Description of the task => Substitute "Show" for every "Open" in the records below and write them out again, with everything else unchanged and the pictures left out.

** start of Materials provided **

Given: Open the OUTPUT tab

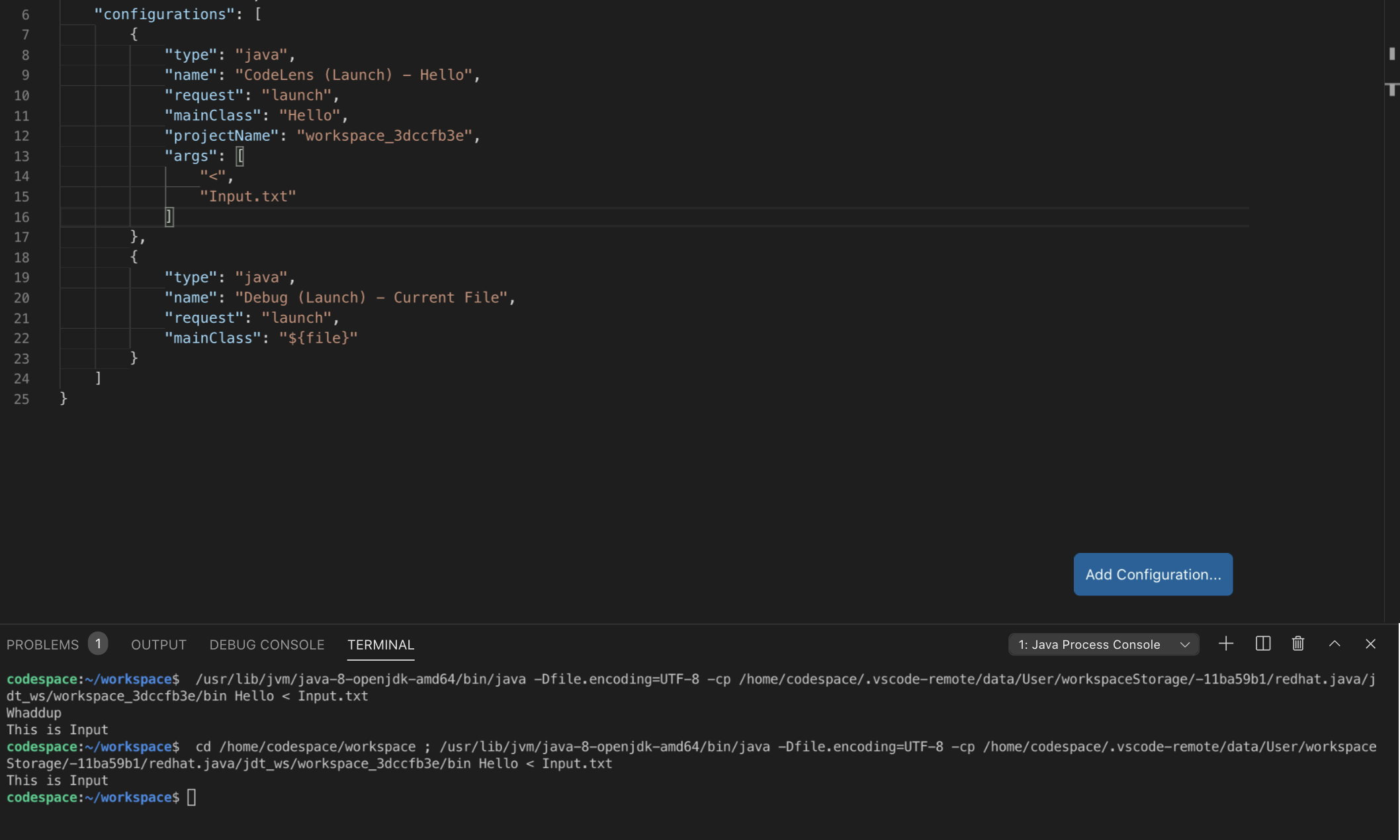Looking at the screenshot, I should click(x=158, y=644).
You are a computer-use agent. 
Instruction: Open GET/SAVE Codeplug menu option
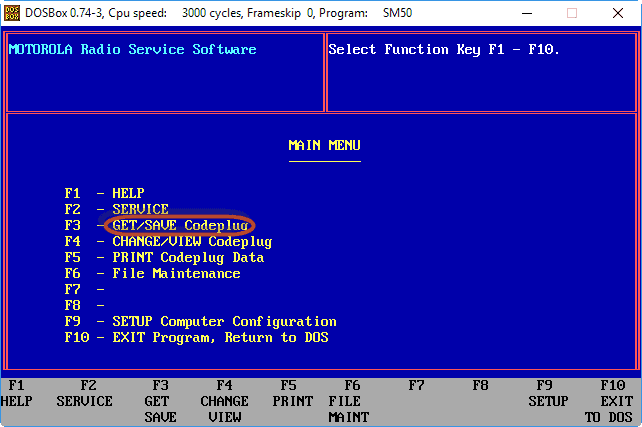point(180,225)
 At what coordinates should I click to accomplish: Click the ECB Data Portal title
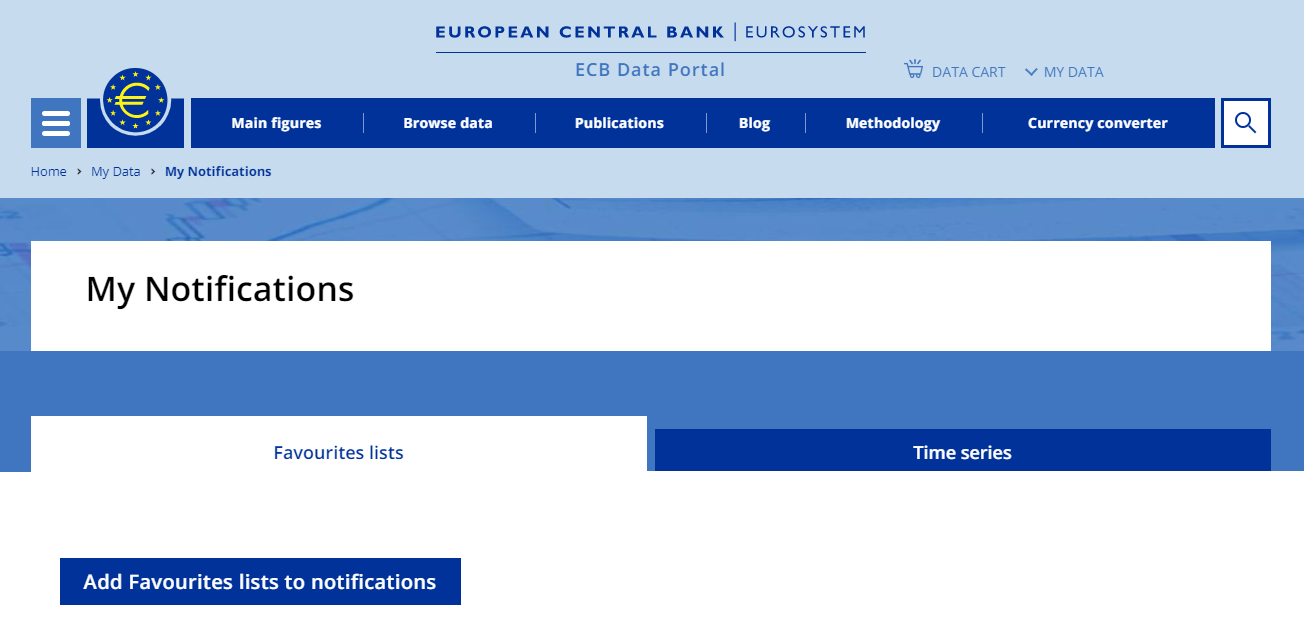[650, 69]
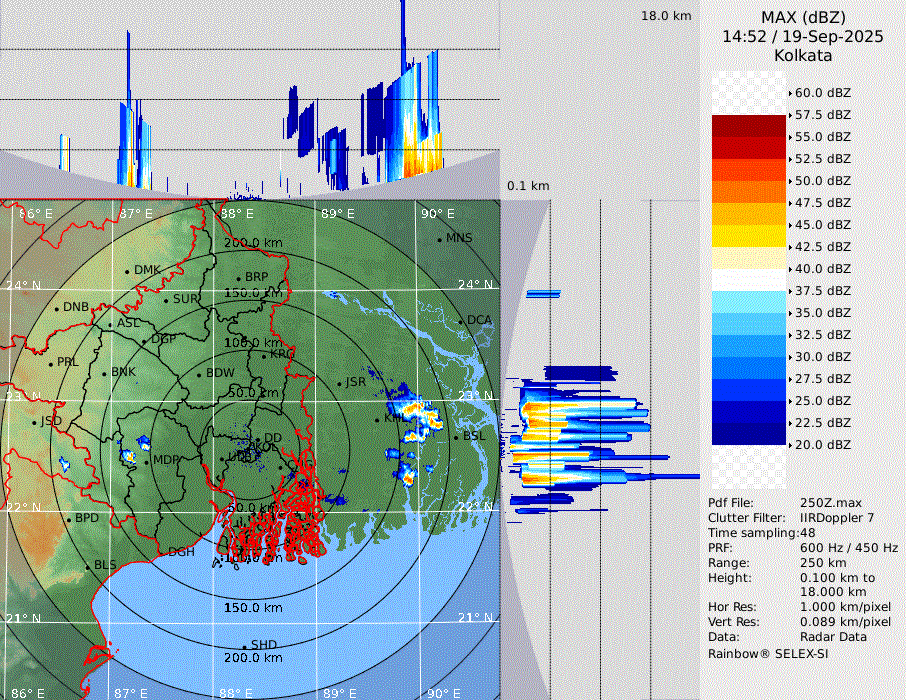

** end of Materials provided **

Correct output =>
Given: Show the OUTPUT tab

Looking at the screenshot, I should click(x=158, y=644).
You are a computer-use agent. 
Instruction: Show GET/SAVE Codeplug menu option
point(180,225)
 At what coordinates should I click to accomplish: Click the ECB Data Portal title
[650, 69]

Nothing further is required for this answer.